Harlem Residents Face 3-Month Gas Drought, New York’s Crumbling Gas Lines


The deadly gas explosion in East Harlem three years ago represented a worst case scenario. Con Edison’s settlement of more than $150 million with New York signals an increased city-wide focus on gas leaks. One residential building in West Harlem has been without gas since November, after one call led to extreme precaution. Hannah Long-Higgins has the story.

 

BARKSDALE: It was a leak in E tower. Last year there was a leak in C tower. Each tower, even though it’s one big building, each tower has their main gas line.

LONG-HIGGINS: On a Wednesday afternoon, Alicia Barksdale is walking me through the basement of the building, where chunks of missing ceiling expose large pipes. Plumbers walk in and out of a dimly lit room.

BARKSDALE: It looked like a war zone at one point.

LONG-HIGGINS: Barksdale is the president of the Tenant Association – and she’s lived here a long time, too. In November, after a resident smelled gas and called 9-1-1, all gas lines were shut down. And getting the gas turned back on it – it’s been a long and complicated process.

LONG-HIGGINS: We get on the elevator to head upstairs. There are signs in the elevator with info about a planned visit from a building inspector tomorrow.

BARKSDALE: As you see they can’t say they never got notice, plus it’s put under everybody’s door (fades down)

LONG-HIGGINS: Because there’s no gas, people can’t run their stoves or their dryers. Terrance Cotano’s lived in the building for 25 years and he’s never experienced this primitive version of his own home.

COTANO: We can’t even, you know, dry our clothes when we go wash, because you need the gas for the heat.

LONG-HIGGINS: And more than that, as a father of young kids, he says he’s spent $1500 more this month on food and laundry.
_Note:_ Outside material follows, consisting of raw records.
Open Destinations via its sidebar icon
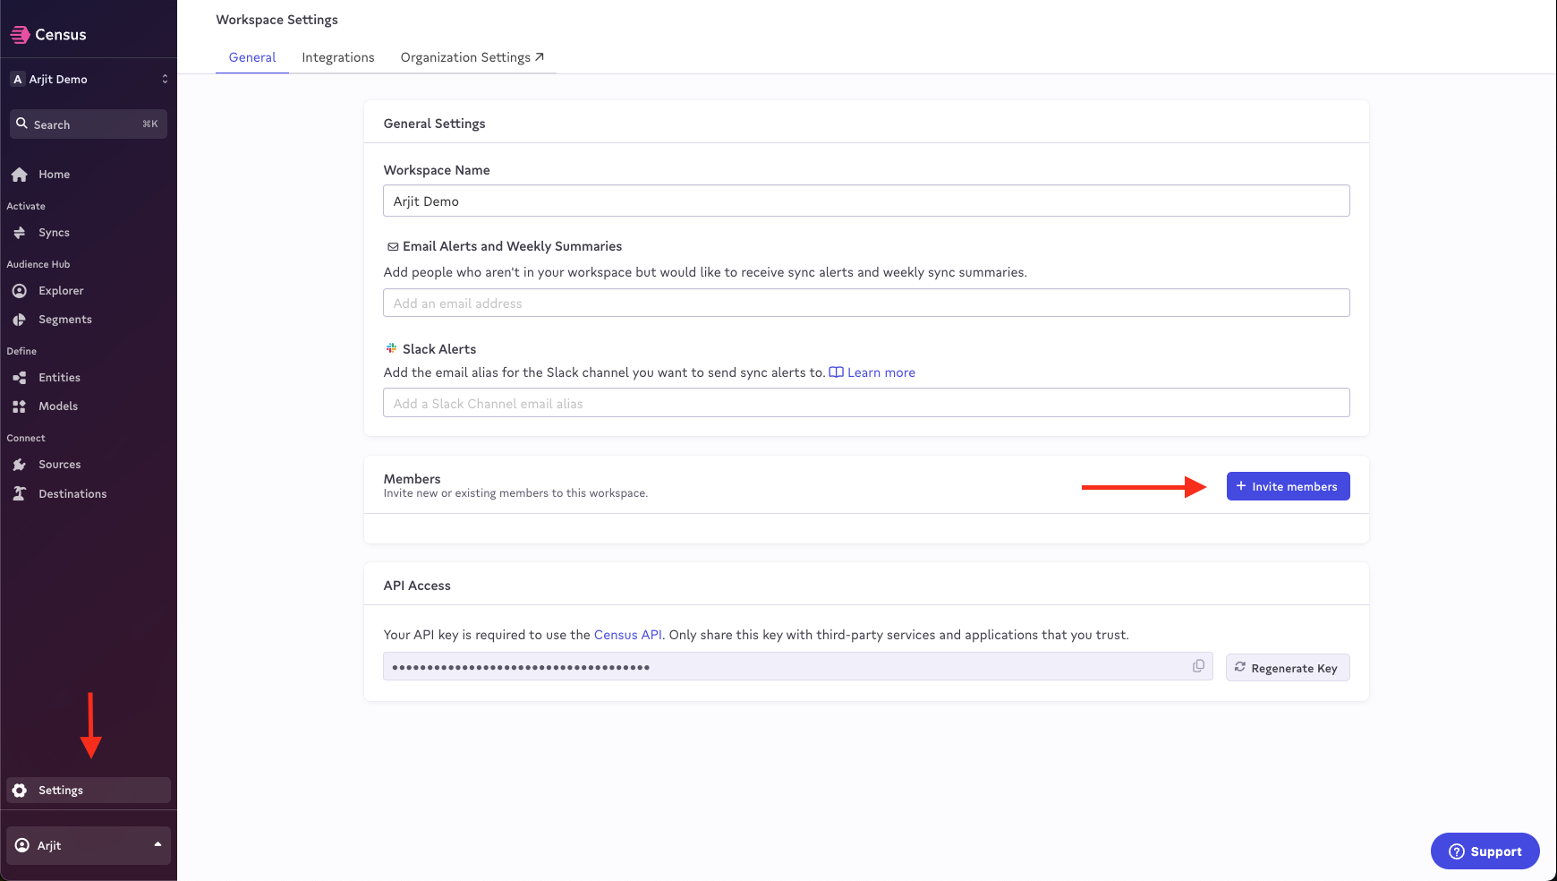This screenshot has width=1557, height=881. pos(20,494)
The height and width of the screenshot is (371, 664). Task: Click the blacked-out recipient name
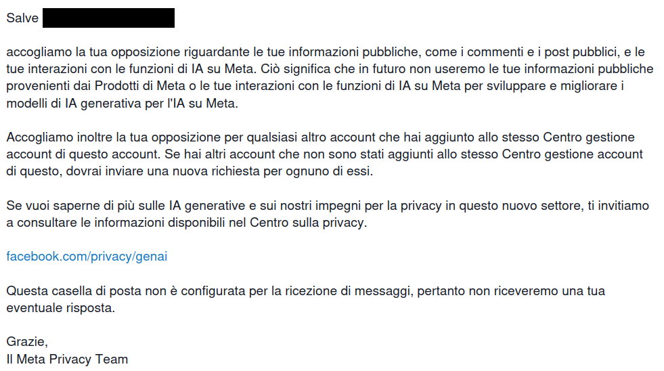pyautogui.click(x=108, y=18)
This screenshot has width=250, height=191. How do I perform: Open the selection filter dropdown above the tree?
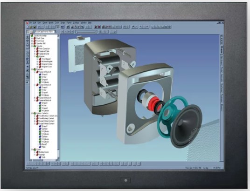tap(46, 32)
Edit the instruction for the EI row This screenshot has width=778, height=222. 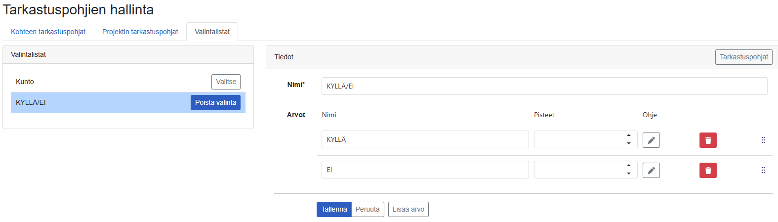651,171
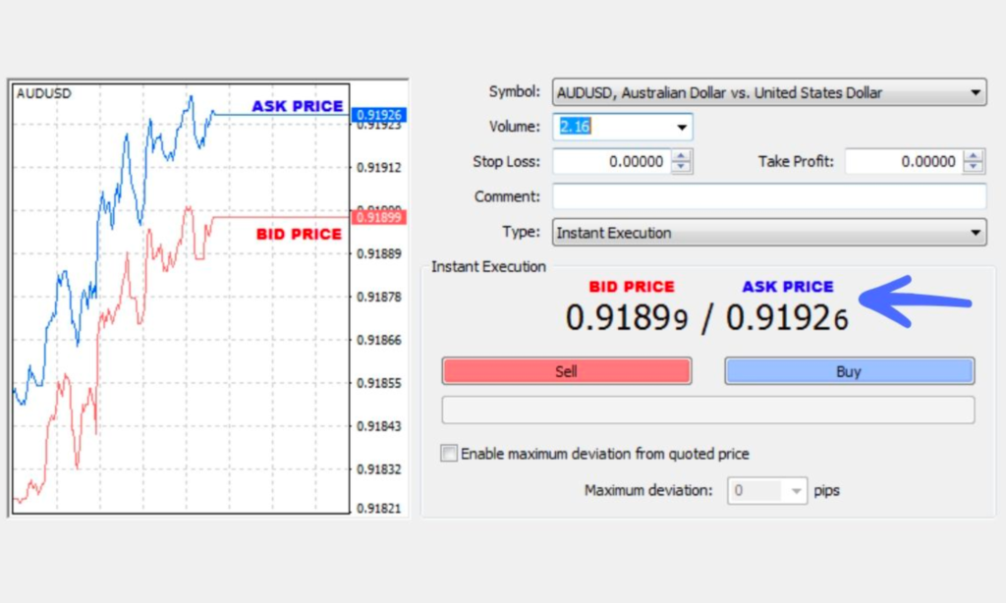Click the BID PRICE heading in Instant Execution
This screenshot has height=603, width=1006.
(x=632, y=287)
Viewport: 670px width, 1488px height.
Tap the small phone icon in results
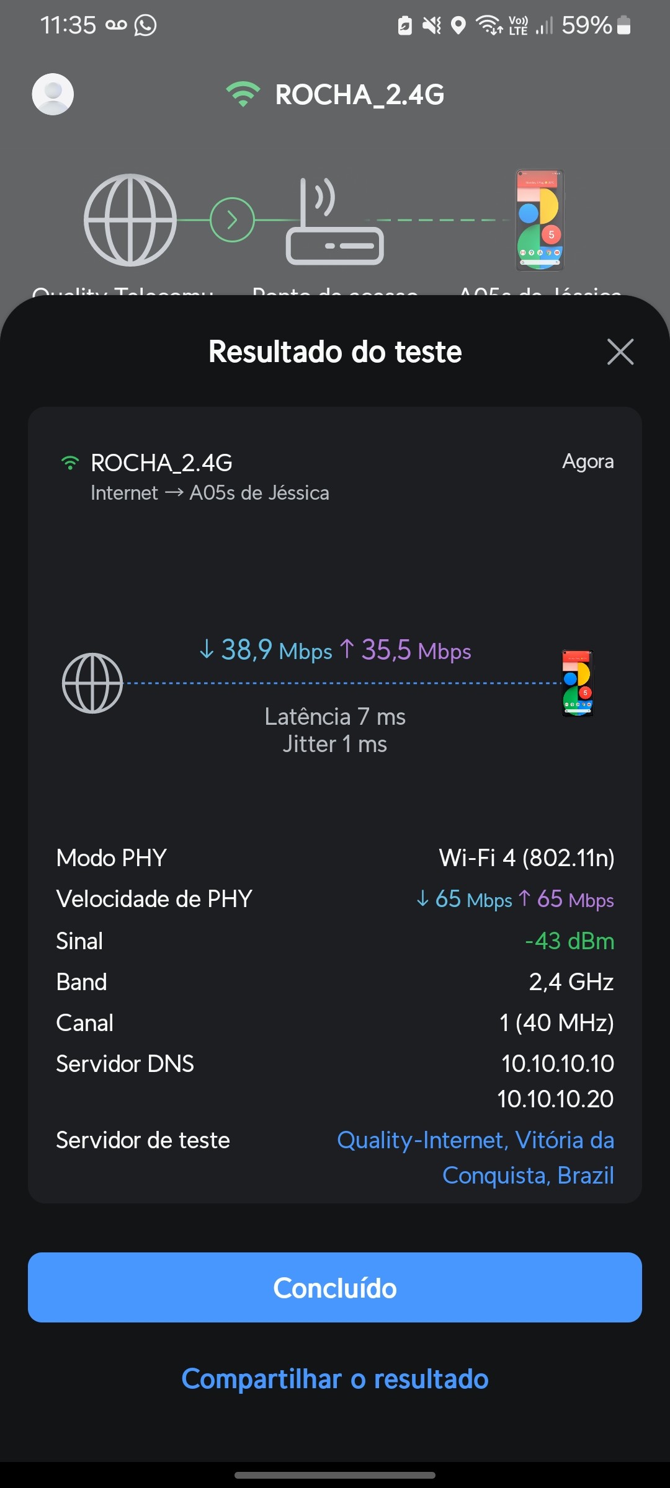coord(578,683)
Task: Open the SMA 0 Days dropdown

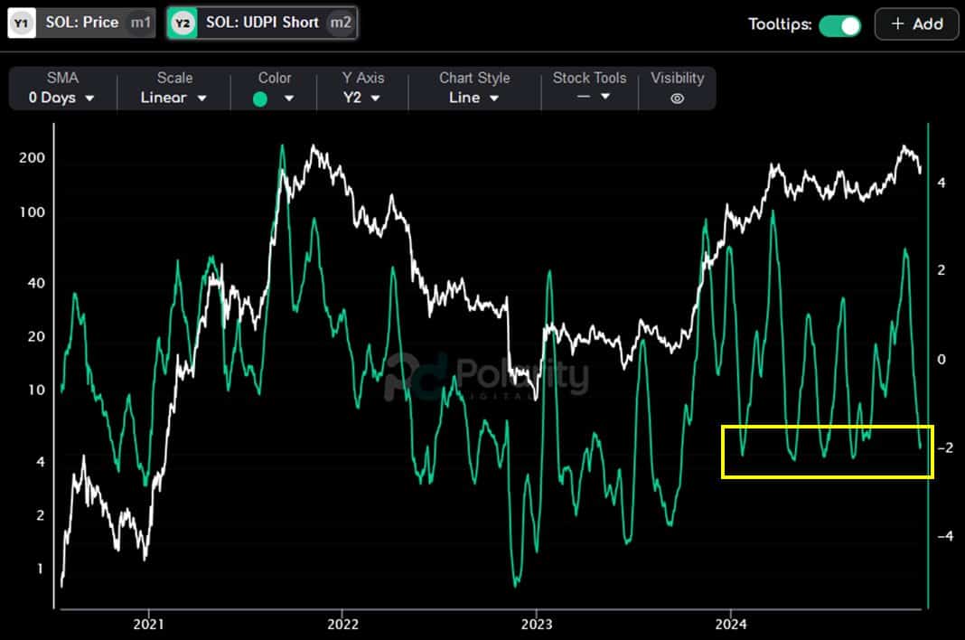Action: (x=61, y=98)
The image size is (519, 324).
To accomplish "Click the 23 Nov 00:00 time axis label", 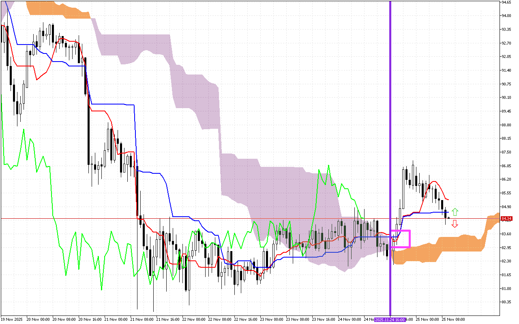I will pyautogui.click(x=272, y=320).
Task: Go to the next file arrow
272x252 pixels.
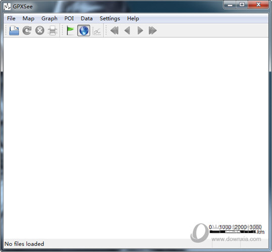Action: point(140,31)
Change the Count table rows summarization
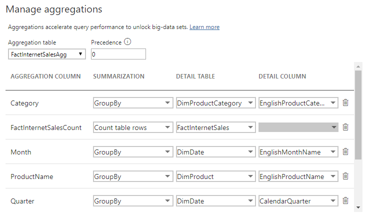The width and height of the screenshot is (374, 224). point(133,128)
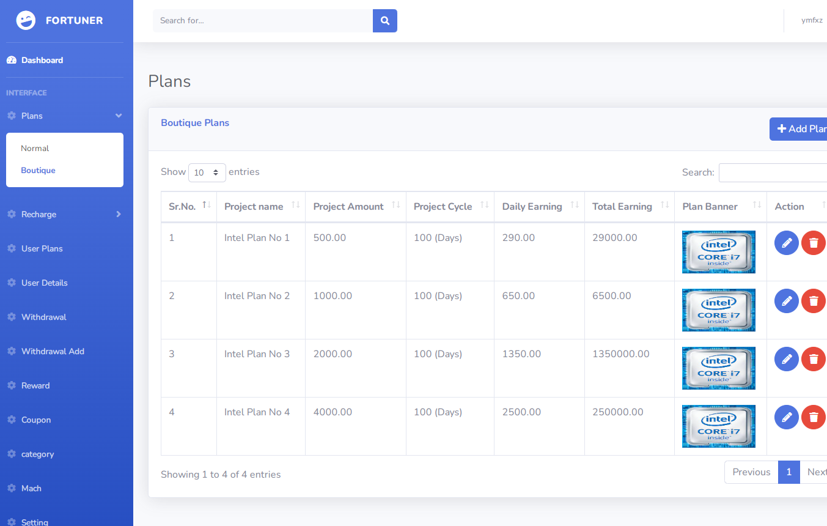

COTANO: It’s a headache, because we can’t cook a decent meal because the hot pots that they give us, and it’s not fair.

LONG-HIGGINS: Fairness is on Alexander Liebermann’s mind too. He shares a $3,000 three-bedroom apartment with two roommates and tells me the hot pots aren’t enough.

LIEBERMANN: To boil water it takes ages, so what I do is like, I use the kettle, and then I put the hot water in the pot, and then I cook pasta. It works well, but to be honest, electricity charges are much higher now.

LONG-HIGGINS: The building’s management has cut the rents to cover some of the costs. But Liebermann says the difference doesn’t cover the added cost of inconvenience. And before the gas can come back on, the building’s pipes have to pass multiple inspections by several different agencies, and it’s a process that can feel like it’s going around and around in circles. Meanwhile, residents like Barksdale have to wait it out.

BARKSDALE: It’s costly, you know, I have my mom who comes a couple of days a week that I have to feed for her doctor’s appointment.

LONG-HIGGINS: But Barksdale is a glass-half-full kind of person.

BARKSDALE: Me? I’m fine. I was like eating cereal like okay, I can get rid of some of the—lose weight, you know, people look at it as different things.

LONG-HIGGINS: Before the gas can come back on at 3333, the Department of Buildings has to check the risers in each and every apartment. Just one uncooperative tenant can halt the process for everyone else. Barksdale likes to keep it in perspective.

BARKSDALE: This is a gas leak, and this is, you know, 5,000 lives in jeopardy. Some tenants don’t like it, but you know, we’re alive.

LONG-HIGGINS: Alive and safe, but at an extra cost.

Hannah Long-Higgins, Columbia Radio News.